One of Kokata's legtips sunk into loose soil and he looked down. He was standing on a fresh grave.
"Oh no," he whispered. There wasn't smoke coming out of the healer's chimney, and he had yet to hear any sound from inside the hut. "Please, let that not be the healer's grave."
He snuck around to the hut's entrance, opened the door, and went inside.
There was no one.
Kokata sank to the floor and started crying. It wasn't fair.
"Is somebody in there?" called someone from outside, it was a woman's voice.
"I've come for a healer," called Kokata, with one leg pushing the door to near shut. "Are you a healer?"
"We don't have a healer anymore," called the woman. "She died a few days ago. We've sent for replacement but it will be weeks before one arrives."
"Do you know anything about giving birth?" called Kokata, hiding behind the door.
"A little," said the woman, pushing up the door. "Oh, it's dark in here."
Kokata grabbed the woman and held a bundle of silk against her mouth. Then he dragged her out the hut, picked her up, and jumped.
Lei groaned with pain and grabbed the bark below her. What was taking him so long? What if the baby came before he returned? It felt like hours had passed.
She heard screams in the distance and her heart froze with fear. What if Black had failed? What if he was injured?
The world spun upside down and Lei grabbed hard onto the branch's bark not to roll of it. It was just the fever. Up was still up, down was still down. She wasn't rolling anywhere.
The screams rapidly approached.
It had to be Black and the healer.
Seconds later Black landed. A pang of jealousy hit Lei at seeing him hold onto another woman.

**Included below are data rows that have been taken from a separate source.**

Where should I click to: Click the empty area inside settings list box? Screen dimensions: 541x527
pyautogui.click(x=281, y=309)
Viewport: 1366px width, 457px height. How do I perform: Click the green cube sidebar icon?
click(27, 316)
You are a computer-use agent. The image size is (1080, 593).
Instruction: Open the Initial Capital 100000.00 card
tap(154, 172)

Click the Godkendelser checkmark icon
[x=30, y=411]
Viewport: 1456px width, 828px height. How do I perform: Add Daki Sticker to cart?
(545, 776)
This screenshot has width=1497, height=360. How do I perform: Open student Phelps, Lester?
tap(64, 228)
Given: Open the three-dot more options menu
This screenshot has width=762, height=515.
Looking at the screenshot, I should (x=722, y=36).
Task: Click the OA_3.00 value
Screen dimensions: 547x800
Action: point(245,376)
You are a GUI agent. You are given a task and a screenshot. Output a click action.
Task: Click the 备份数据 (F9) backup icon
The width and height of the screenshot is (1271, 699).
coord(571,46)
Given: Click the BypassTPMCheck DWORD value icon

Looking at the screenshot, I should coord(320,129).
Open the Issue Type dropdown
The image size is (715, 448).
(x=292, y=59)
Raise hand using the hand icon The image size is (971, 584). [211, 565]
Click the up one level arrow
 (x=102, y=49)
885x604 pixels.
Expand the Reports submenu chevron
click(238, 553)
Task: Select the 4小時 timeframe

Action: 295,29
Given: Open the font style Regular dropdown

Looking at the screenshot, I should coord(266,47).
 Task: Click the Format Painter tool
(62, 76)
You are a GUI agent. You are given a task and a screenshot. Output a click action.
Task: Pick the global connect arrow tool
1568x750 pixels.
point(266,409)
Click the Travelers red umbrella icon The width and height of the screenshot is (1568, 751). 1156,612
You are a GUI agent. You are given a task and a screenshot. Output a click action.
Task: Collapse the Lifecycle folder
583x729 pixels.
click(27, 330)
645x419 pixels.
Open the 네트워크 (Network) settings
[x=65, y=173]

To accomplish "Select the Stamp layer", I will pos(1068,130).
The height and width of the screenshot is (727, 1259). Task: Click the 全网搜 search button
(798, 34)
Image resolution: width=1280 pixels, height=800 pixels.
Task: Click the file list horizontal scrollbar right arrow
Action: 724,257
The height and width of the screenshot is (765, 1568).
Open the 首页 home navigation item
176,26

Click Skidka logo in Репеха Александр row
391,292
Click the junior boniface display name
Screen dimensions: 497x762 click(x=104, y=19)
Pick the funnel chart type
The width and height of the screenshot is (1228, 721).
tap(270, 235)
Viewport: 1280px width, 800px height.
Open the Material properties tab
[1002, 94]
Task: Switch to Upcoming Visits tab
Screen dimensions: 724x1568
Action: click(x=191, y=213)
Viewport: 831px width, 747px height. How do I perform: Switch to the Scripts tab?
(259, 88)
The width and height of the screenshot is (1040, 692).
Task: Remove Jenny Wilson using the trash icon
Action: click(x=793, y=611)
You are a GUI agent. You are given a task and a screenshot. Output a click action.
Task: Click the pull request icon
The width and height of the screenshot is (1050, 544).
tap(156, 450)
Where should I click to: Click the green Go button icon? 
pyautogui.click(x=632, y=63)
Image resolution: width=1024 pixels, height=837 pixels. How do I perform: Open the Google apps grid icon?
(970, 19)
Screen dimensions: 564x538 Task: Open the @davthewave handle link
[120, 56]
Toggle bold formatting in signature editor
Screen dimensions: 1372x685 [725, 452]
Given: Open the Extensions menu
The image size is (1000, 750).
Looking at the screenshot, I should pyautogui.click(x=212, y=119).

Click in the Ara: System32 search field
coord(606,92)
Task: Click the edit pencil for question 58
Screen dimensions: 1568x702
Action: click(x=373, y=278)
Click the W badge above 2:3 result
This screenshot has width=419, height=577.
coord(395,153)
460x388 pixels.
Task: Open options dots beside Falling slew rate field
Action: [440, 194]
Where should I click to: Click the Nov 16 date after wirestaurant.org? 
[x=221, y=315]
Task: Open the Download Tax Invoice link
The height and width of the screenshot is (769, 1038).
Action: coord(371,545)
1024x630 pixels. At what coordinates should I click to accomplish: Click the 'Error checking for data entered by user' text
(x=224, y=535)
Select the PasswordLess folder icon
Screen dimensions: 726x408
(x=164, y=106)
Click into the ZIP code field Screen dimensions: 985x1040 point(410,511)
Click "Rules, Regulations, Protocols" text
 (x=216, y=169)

Copyright of Nanna Marker 2010.
"Please don't eat me," screamed the termite-woman.
"If you stop screaming I won't eat you," snarled Black.
"We won't harm you," promised Lei, and started coughing.
It took a whole lot more reassurance than that to get the panicked termite-woman to stop screaming. It wasn't until Lei screamed with another belly-cramp, that the woman went quiet.
"I'm not a healer," whimpered the termite-woman, even as she crawled to Lei.
"Please help," begged Lei, and grabbed the termite-woman's hand. "I don't know what I'm supposed to do. I don't know how to do this."
"Allright," said the still sobbing termite-woman. "We need fire. And boiling water."
"No. Please no fire. Nothing boiling," wept Lei.
"Moth's don't usually have fire around when they give birth," added Black, sobbing even harder than any of the women.
"Allright. The fire isn't all that important. It's just to sterilise the knife."
"Knife?" wailed Black.
"To cut the cord," hissed the termite-woman, whose sobs were lessening.
"We have a knife," said Lei. "Get her the knife, Black."
"I don't need it yet," said the termite-woman.
For hours the termite-woman held on to Lei's hand and soothed her with words of comfort. But instead of coming sooner and lasting longer, Lei's pains faded and disappeared.
"It might have been a false alarm," stated the termite-woman, when half the night had passed and Lei was sleeping.
"False alarm?" asked Kokata.
"It happens sometimes late in the pregnancy," explained the termite-woman.